Fatima Goss Graves, president of the National Women’s Law Center, told the Times the hearings were difficult for her. “You’ve seen this effort by some of the senators to smear her, and it is hard to watch,” Graves says. “I imagine that women in particular around the country who are watching this are frustrated.”
But as challenging as it's been to watch the GOP try to take her down, Sen. Cory Booker lifted us all up when he said, “You have faced insults here that were shocking to me. Well, actually, not shocking. But you are here because of that kind of love, and nobody’s taking this away from me.”
As Daily Kos staff writer Laura Clawson noted, “Booker brought Jackson to tears as he spoke directly to their shared experience as Black people rising to the highest levels of achievement and recognition, directly acknowledging the ugliness from his Republican colleagues on the Judiciary Committee but also invoking the pride and love that many Black people feel to see Jackson and Booker sitting where they are right now.”
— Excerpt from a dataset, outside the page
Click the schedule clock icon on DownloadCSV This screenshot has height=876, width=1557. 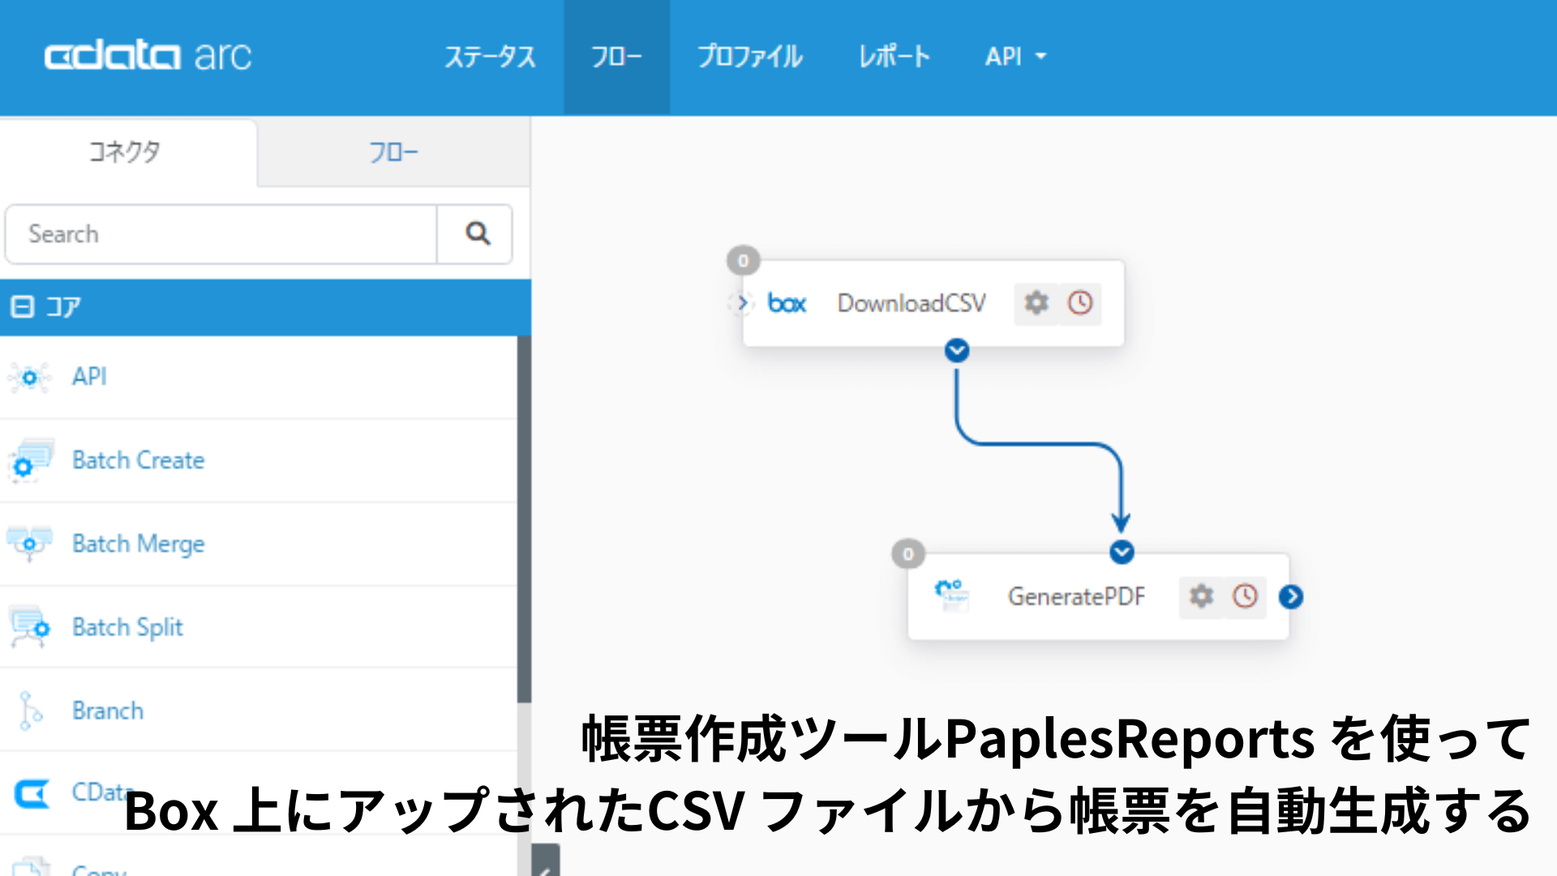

For a little light, watch this:
In the end, I’m confident she will be sworn in because I choose to believe that between her outstanding record and experience—not to mention how she’s handled the hearings—how could she not be?
But I doubt anyone who is not a Black woman can relate to how it feels for an overly qualified Black woman to be interviewed for a job, or a raise, or a mortgage, or to open an account, or to simply live and breathe in a world that by and large doesn’t respect you, despite how hard you work.
Yet despite all of the viciousness and childishness, I think a lot of Black women were still able to find joy in watching how beautifully Jackson composed herself. I remember watching Justice Brett Kavanaugh and wondering how in the world he would ever be able to navigate the world with how hopeless confused, angry, and temperamental he was during his hearings.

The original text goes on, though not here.